Records for locating words and elements:
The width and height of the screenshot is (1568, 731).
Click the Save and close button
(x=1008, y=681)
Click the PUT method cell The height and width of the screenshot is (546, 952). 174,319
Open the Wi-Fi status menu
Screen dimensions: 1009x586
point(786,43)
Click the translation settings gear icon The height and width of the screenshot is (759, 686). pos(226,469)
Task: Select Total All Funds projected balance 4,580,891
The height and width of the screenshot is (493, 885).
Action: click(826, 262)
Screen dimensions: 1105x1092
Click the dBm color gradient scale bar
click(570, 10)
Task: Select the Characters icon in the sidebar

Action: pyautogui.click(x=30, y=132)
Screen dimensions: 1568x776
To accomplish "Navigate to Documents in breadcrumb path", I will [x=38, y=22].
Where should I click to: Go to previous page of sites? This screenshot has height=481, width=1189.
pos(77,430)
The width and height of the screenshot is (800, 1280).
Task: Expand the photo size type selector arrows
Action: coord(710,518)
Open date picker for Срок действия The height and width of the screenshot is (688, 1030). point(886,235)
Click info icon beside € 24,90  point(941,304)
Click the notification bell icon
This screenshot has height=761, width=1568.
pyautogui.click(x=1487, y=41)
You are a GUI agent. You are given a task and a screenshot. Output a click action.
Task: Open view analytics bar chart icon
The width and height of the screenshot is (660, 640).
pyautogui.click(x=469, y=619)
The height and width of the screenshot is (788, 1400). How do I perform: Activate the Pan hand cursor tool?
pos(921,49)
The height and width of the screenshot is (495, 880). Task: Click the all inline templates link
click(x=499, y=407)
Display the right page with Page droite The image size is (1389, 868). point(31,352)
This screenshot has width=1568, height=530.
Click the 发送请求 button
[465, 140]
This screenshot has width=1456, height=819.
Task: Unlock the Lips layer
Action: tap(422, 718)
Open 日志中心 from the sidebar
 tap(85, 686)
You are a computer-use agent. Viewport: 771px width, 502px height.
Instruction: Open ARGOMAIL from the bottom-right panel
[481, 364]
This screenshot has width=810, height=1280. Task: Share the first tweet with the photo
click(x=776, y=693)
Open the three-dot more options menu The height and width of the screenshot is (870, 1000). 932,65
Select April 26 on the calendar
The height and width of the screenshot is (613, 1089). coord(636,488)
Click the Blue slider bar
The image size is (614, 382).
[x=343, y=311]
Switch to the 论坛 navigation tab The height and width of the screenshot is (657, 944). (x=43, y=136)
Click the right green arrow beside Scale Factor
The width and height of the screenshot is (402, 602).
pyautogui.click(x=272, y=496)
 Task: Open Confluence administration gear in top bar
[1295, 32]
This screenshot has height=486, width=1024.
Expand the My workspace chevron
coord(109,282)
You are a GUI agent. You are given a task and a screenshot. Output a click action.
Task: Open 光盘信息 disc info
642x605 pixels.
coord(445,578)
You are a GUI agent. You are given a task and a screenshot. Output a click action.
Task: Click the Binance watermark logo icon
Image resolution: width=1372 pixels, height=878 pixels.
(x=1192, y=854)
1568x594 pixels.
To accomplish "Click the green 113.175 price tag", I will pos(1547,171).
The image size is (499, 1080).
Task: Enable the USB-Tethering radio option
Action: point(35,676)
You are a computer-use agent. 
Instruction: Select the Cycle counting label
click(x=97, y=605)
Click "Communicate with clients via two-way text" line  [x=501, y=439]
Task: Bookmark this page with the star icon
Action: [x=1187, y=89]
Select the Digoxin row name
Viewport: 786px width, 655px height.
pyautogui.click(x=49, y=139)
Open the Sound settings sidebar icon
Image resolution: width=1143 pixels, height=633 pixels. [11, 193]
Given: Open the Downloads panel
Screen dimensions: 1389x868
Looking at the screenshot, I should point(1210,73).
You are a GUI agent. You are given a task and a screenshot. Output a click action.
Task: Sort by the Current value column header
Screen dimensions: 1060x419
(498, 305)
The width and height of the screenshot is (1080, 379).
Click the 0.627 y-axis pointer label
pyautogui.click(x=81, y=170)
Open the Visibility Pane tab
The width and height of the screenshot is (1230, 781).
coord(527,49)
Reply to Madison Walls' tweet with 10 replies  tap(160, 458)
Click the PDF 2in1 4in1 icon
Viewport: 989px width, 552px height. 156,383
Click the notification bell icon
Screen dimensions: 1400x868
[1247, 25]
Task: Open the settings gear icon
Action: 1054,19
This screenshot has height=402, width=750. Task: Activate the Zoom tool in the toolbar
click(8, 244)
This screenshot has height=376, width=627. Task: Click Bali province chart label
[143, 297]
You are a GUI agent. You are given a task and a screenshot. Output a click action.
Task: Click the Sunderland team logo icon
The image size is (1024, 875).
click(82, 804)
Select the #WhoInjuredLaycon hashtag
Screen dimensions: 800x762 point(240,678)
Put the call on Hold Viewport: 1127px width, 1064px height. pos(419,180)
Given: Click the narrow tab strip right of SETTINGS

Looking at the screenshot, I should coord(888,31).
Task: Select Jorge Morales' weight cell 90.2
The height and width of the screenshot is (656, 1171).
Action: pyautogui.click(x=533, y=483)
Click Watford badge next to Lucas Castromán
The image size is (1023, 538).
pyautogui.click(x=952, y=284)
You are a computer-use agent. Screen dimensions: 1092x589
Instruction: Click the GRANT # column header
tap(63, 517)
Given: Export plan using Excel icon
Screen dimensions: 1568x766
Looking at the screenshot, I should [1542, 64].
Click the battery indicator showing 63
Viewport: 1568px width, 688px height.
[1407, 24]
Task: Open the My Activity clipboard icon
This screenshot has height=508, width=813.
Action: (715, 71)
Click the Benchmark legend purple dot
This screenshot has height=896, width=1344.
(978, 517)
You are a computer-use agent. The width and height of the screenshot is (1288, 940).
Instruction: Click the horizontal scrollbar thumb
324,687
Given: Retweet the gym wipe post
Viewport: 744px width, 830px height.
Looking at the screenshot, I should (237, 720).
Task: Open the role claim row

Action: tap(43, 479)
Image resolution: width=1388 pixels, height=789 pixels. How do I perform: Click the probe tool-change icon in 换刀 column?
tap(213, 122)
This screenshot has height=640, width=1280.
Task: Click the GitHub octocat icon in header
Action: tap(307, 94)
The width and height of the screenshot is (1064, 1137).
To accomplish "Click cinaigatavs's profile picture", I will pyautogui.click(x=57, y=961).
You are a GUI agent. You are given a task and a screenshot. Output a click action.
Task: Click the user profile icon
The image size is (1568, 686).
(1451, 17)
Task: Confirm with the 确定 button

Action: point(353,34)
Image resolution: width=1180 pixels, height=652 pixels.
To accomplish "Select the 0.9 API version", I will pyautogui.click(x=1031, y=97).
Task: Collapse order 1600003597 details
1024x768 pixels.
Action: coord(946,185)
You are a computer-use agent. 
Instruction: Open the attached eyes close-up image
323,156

Stated problem:
Copy every line of the material above without changing a single character, keeping the lines in their original order.

Result below:
The width and height of the screenshot is (1568, 731).
Click the Save and close button
(x=1008, y=681)
Click the PUT method cell The height and width of the screenshot is (546, 952). 174,319
Open the Wi-Fi status menu
Screen dimensions: 1009x586
point(786,43)
Click the translation settings gear icon The height and width of the screenshot is (759, 686). pos(226,469)
Task: Select Total All Funds projected balance 4,580,891
The height and width of the screenshot is (493, 885).
Action: click(826, 262)
Screen dimensions: 1105x1092
Click the dBm color gradient scale bar
click(570, 10)
Task: Select the Characters icon in the sidebar

Action: pyautogui.click(x=30, y=132)
Screen dimensions: 1568x776
To accomplish "Navigate to Documents in breadcrumb path", I will [x=38, y=22].
Where should I click to: Go to previous page of sites? This screenshot has height=481, width=1189.
pos(77,430)
The width and height of the screenshot is (800, 1280).
Task: Expand the photo size type selector arrows
Action: coord(710,518)
Open date picker for Срок действия The height and width of the screenshot is (688, 1030). point(886,235)
Click info icon beside € 24,90  point(941,304)
Click the notification bell icon
This screenshot has height=761, width=1568.
pyautogui.click(x=1487, y=41)
You are a GUI agent. You are given a task and a screenshot. Output a click action.
Task: Open view analytics bar chart icon
The width and height of the screenshot is (660, 640).
pyautogui.click(x=469, y=619)
The height and width of the screenshot is (788, 1400). How do I perform: Activate the Pan hand cursor tool?
pos(921,49)
The height and width of the screenshot is (495, 880). Task: Click the all inline templates link
click(x=499, y=407)
Display the right page with Page droite The image size is (1389, 868). point(31,352)
This screenshot has width=1568, height=530.
Click the 发送请求 button
[465, 140]
This screenshot has width=1456, height=819.
Task: Unlock the Lips layer
Action: tap(422, 718)
Open 日志中心 from the sidebar
 tap(85, 686)
You are a computer-use agent. Viewport: 771px width, 502px height.
Instruction: Open ARGOMAIL from the bottom-right panel
[481, 364]
This screenshot has width=810, height=1280. Task: Share the first tweet with the photo
click(x=776, y=693)
Open the three-dot more options menu The height and width of the screenshot is (870, 1000). 932,65
Select April 26 on the calendar
The height and width of the screenshot is (613, 1089). coord(636,488)
Click the Blue slider bar
The image size is (614, 382).
[x=343, y=311]
Switch to the 论坛 navigation tab The height and width of the screenshot is (657, 944). (x=43, y=136)
Click the right green arrow beside Scale Factor
The width and height of the screenshot is (402, 602).
pyautogui.click(x=272, y=496)
 Task: Open Confluence administration gear in top bar
[1295, 32]
This screenshot has height=486, width=1024.
Expand the My workspace chevron
coord(109,282)
You are a GUI agent. You are given a task and a screenshot. Output a click action.
Task: Open 光盘信息 disc info
642x605 pixels.
coord(445,578)
You are a GUI agent. You are given a task and a screenshot. Output a click action.
Task: Click the Binance watermark logo icon
Image resolution: width=1372 pixels, height=878 pixels.
(x=1192, y=854)
1568x594 pixels.
To accomplish "Click the green 113.175 price tag", I will pos(1547,171).
The image size is (499, 1080).
Task: Enable the USB-Tethering radio option
Action: point(35,676)
You are a computer-use agent. 
Instruction: Select the Cycle counting label
click(x=97, y=605)
Click "Communicate with clients via two-way text" line  [x=501, y=439]
Task: Bookmark this page with the star icon
Action: [x=1187, y=89]
Select the Digoxin row name
Viewport: 786px width, 655px height.
pyautogui.click(x=49, y=139)
Open the Sound settings sidebar icon
Image resolution: width=1143 pixels, height=633 pixels. [11, 193]
Given: Open the Downloads panel
Screen dimensions: 1389x868
Looking at the screenshot, I should point(1210,73).
You are a GUI agent. You are given a task and a screenshot. Output a click action.
Task: Sort by the Current value column header
Screen dimensions: 1060x419
(498, 305)
The width and height of the screenshot is (1080, 379).
Click the 0.627 y-axis pointer label
pyautogui.click(x=81, y=170)
Open the Visibility Pane tab
The width and height of the screenshot is (1230, 781).
coord(527,49)
Reply to Madison Walls' tweet with 10 replies  tap(160, 458)
Click the PDF 2in1 4in1 icon
Viewport: 989px width, 552px height. 156,383
Click the notification bell icon
Screen dimensions: 1400x868
[1247, 25]
Task: Open the settings gear icon
Action: 1054,19
This screenshot has height=402, width=750. Task: Activate the Zoom tool in the toolbar
click(8, 244)
This screenshot has height=376, width=627. Task: Click Bali province chart label
[143, 297]
You are a GUI agent. You are given a task and a screenshot. Output a click action.
Task: Click the Sunderland team logo icon
The image size is (1024, 875).
click(82, 804)
Select the #WhoInjuredLaycon hashtag
Screen dimensions: 800x762 point(240,678)
Put the call on Hold Viewport: 1127px width, 1064px height. pos(419,180)
Given: Click the narrow tab strip right of SETTINGS

Looking at the screenshot, I should coord(888,31).
Task: Select Jorge Morales' weight cell 90.2
The height and width of the screenshot is (656, 1171).
Action: pyautogui.click(x=533, y=483)
Click Watford badge next to Lucas Castromán
The image size is (1023, 538).
pyautogui.click(x=952, y=284)
You are a computer-use agent. Screen dimensions: 1092x589
Instruction: Click the GRANT # column header
tap(63, 517)
Given: Export plan using Excel icon
Screen dimensions: 1568x766
Looking at the screenshot, I should [1542, 64].
Click the battery indicator showing 63
Viewport: 1568px width, 688px height.
[1407, 24]
Task: Open the My Activity clipboard icon
This screenshot has height=508, width=813.
Action: (715, 71)
Click the Benchmark legend purple dot
This screenshot has height=896, width=1344.
(978, 517)
You are a computer-use agent. The width and height of the screenshot is (1288, 940).
Instruction: Click the horizontal scrollbar thumb
324,687
Given: Retweet the gym wipe post
Viewport: 744px width, 830px height.
Looking at the screenshot, I should (237, 720).
Task: Open the role claim row

Action: tap(43, 479)
Image resolution: width=1388 pixels, height=789 pixels. How do I perform: Click the probe tool-change icon in 换刀 column?
tap(213, 122)
This screenshot has height=640, width=1280.
Task: Click the GitHub octocat icon in header
Action: tap(307, 94)
The width and height of the screenshot is (1064, 1137).
To accomplish "Click cinaigatavs's profile picture", I will pyautogui.click(x=57, y=961).
You are a GUI agent. You are given a task and a screenshot. Output a click action.
Task: Click the user profile icon
The image size is (1568, 686).
(1451, 17)
Task: Confirm with the 确定 button

Action: point(353,34)
Image resolution: width=1180 pixels, height=652 pixels.
To accomplish "Select the 0.9 API version", I will pyautogui.click(x=1031, y=97).
Task: Collapse order 1600003597 details
1024x768 pixels.
Action: coord(946,185)
You are a computer-use agent. 
Instruction: Open the attached eyes close-up image
323,156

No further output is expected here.